Updated: Aug 31
Semana Santa - if you couldn’t guess - is a holy week which celebrates Easter and pays tribute to the passions of Jesus Christ. It is celebrated differently throughout Spain - it is considered a more somber and religious affair in Castile and Leon but its celebrated in a more fun and glamorous way in cities like Seville and Malaga. In Valencia, particularly in areas such as el Cabanyal and el Grao, they celebrate Semana Santa in their own way by incorporating the sea - Semana Santa Marinera.
Semana Santa began in the 16th century as a way of explaining the passions of Christ in a visual way so that the lay people could understand. Now it consists of different processions on Palm Sunday, Holy Thursday, Good Friday and Easter Sunday (Domingo de Ramos, Jueves Santo, Viernes Santo and Domingo de Resurrección) carried out by the different religious brotherhoods of each city. They usually carry heavy floats depicting Christ and the Virgin Mary to pay homage to when Jesus carried the cross. Many worshippers wear hoods as a symbol of mourning throughout the week, but these are removed on Easter Sunday to celebrate the resurrection.
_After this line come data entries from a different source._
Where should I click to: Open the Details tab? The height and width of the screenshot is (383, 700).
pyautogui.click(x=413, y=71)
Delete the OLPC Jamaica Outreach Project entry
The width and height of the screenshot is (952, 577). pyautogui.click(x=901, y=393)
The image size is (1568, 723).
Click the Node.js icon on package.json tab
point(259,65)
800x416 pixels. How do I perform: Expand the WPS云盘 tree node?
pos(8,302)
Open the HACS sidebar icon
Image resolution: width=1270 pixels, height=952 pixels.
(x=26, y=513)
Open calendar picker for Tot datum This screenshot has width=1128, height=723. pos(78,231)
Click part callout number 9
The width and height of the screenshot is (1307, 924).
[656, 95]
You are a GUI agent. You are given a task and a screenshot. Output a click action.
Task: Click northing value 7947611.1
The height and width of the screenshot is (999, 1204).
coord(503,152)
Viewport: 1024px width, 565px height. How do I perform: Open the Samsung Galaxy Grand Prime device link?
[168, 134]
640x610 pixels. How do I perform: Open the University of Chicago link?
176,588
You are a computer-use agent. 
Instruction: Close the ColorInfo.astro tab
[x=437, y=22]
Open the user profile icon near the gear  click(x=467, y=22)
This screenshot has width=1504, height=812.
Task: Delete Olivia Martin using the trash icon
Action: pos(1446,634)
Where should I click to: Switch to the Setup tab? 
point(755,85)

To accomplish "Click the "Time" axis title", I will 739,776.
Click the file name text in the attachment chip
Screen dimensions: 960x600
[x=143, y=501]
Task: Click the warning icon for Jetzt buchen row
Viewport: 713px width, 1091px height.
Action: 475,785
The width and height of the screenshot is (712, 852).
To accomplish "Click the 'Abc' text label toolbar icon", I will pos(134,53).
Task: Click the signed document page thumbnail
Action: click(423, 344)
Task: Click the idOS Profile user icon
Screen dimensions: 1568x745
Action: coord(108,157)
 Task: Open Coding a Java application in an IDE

How does Valencia celebrate?
Due to their heritage as fishermen, many people in Valencia involve the sea into their celebrations of Semana Santa. Processions take place on the beach where worshippers direct their prayers to the sea. Another unique tradition is that Valencians dress up as Biblical characters such as Lazarus and Pontius Pilate. On the day before Easter Sunday there is Trencà del perols where people smash their old plates and crockery and throw them from their balconies - so don’t use the fine china. The procession on Easter Sunday is fun and colourful - with flower petals thrown from windows covering the streets.
Semana Santa may not go ahead as normal due to the pandemic, but you should still be able to see some of the celebrations happening here in Valencia!